Input data =>
——

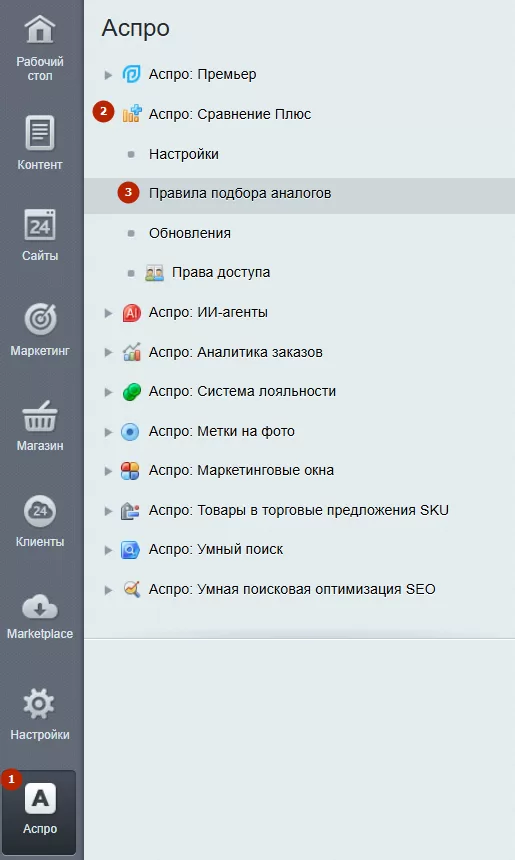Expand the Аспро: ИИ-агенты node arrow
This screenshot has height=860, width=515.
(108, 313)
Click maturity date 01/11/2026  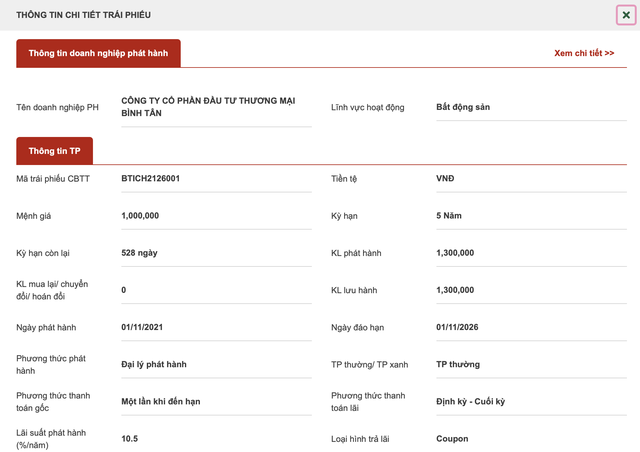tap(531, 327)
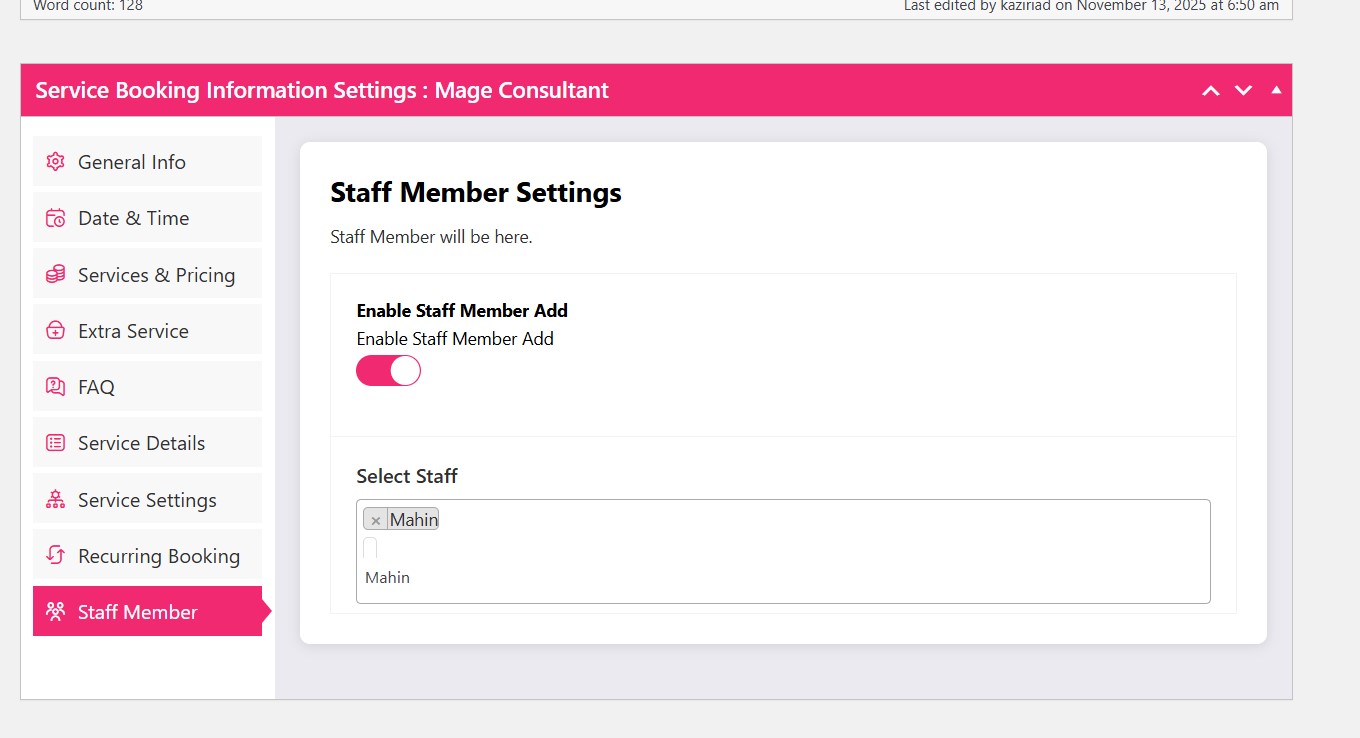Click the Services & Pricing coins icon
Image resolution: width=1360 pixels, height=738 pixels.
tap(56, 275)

——

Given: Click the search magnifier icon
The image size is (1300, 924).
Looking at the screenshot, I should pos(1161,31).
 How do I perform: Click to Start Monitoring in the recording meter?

——

Required work =>
Reproduce verbatim the lines starting with the line that contains "Given: Click the search magnifier icon" and going on through the line that contains "How do I perform: Click".

Task response =>
Given: Click the search magnifier icon
The image size is (1300, 924).
Looking at the screenshot, I should pos(1161,31).
 How do I perform: Click to Start Monitoring in the recording meter?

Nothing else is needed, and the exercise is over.